Package 'TE'

Title: Insertion/Deletion Dynamics for Transposable Elements
Description: Provides functions to estimate the insertion and deletion rates of transposable element (TE) families. The estimation of insertion rate consists of an improved estimate of the age distribution that takes into account random mutations, and an adjustment by the deletion rate. A hypothesis test for a uniform insertion rate is also implemented. This package implements the methods proposed in Dai et al (2018).
Authors: Xiongtao Dai [aut, cre, cph], Hao Wang [aut], Jan Dvorak [ctb], Jeffrey Bennetzen [ctb], Hans-Georg Mueller [ctb]
Maintainer: Xiongtao Dai <[email protected]>
License: MIT + file LICENSE
Version: 0.3-0
Built: 2025-03-10 05:20:08 UTC
Source: https://github.com/cran/TE

Help Index


LTR retrotransposons in Aegilops tauschii

Description

This data file contains the LTR retrotransposons in Ae. tauschii.

Format

A data frame with 18024 rows and 12 columns. Each row corresponds to a unique LTR retrotransposon, and each column corresponds to a feature of the LTR-RT. The columns are:

SeqID

LTR retrotransposon sequence ID

UngapedLen

Length of each LTR

Mismatch

Number of mismatches

Distance

Divergence, as defined by (# of mismatches) / (LTR length)

Chr

Chromosome number

Start

Start location in bp

Stop

Ending location in bp

GroupID

LTR retrotransposon Family ID

sup

Super family membership

recRt5

Recombination rate

nearOld

Whether the LTR-RT is near a gene that is colinear with wild emmer (TRUE) or not (FALSE)

cCodon

Whether the LTR-RT is near the start codon (1) or not (-1)

logDist

Log distance to the nearest gene in bp

distToGene

Distance to the nearest gene in bp

References

Luo, Ming-Cheng, et al. (2017) "Genome sequence of the progenitor of the wheat D genome Aegilops tauschii." Nature 551.7681.

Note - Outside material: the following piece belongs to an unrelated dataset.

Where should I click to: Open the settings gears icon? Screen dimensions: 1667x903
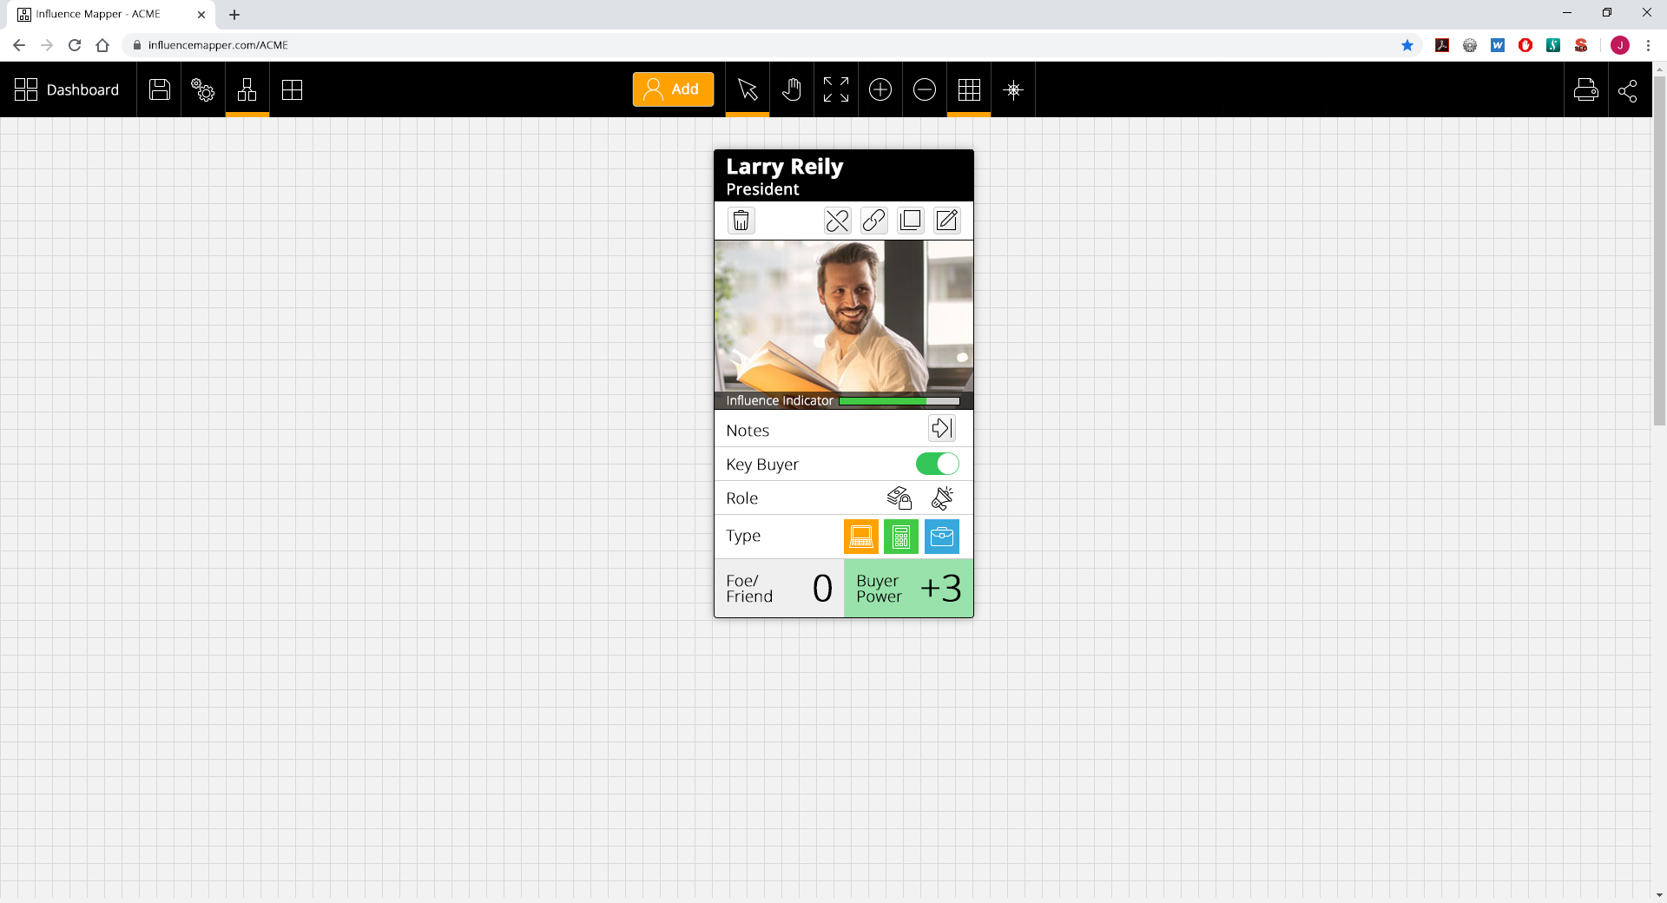pyautogui.click(x=203, y=89)

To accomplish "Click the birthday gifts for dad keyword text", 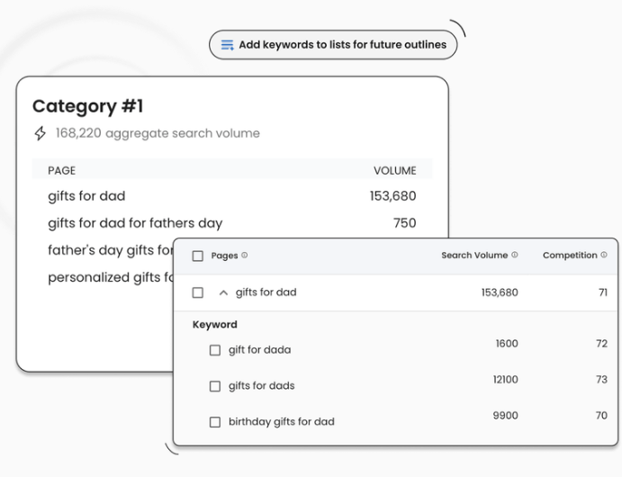I will click(x=281, y=422).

Dvorak, J., L. Wang, T. Zhu, C. M. Jorgensen, K. R. Deal et al., (2018) "Structural variation and rates of genome evolution in the grass family seen through comparison of sequences of genomes greatly differing in size". The Plant Journal 95: 487-503.

Dai, X., Wang, H., Dvorak, J., Bennetzen, J., Mueller, H.-G. (2018). "Birth and Death of LTR Retrotransposons in Aegilops tauschii". Genetics


LTR retrotransposons in Arabidopsis lyrata

Description

This data file contains the LTR retrotransposons in Arabidopsis lyrata.

Format

A data frame with 397 rows and 7 columns. Each row corresponds to a unique LTR retrotransposon, and each column corresponds to a feature of the LTR-RT. The columns are:

SeqID

LTR retrotransposon sequence ID

UngapedLen

Length of each LTR

Mismatch

Number of mismatches

Distance

Divergence, as defined by (# of mismatches) / (LTR length)

sup

Super family membership

GroupID

LTR retrotransposon Family ID

thaID

Family name matched in the LTR-RT families of A. thaliana

References

Lamesch, Philippe, Tanya Z. Berardini, Donghui Li, David Swarbreck, Christopher Wilks, Rajkumar Sasidharan, Robert Muller et al. "The Arabidopsis Information Resource (TAIR): improved gene annotation and new tools." Nucleic acids research 40, no. D1 (2011): D1202-D1210.

Dai, X., Wang, H., Dvorak, J., Bennetzen, J., Mueller, H.-G. (2018+). "Birth and Death of LTR Retrotransposons in Aegilops tauschii"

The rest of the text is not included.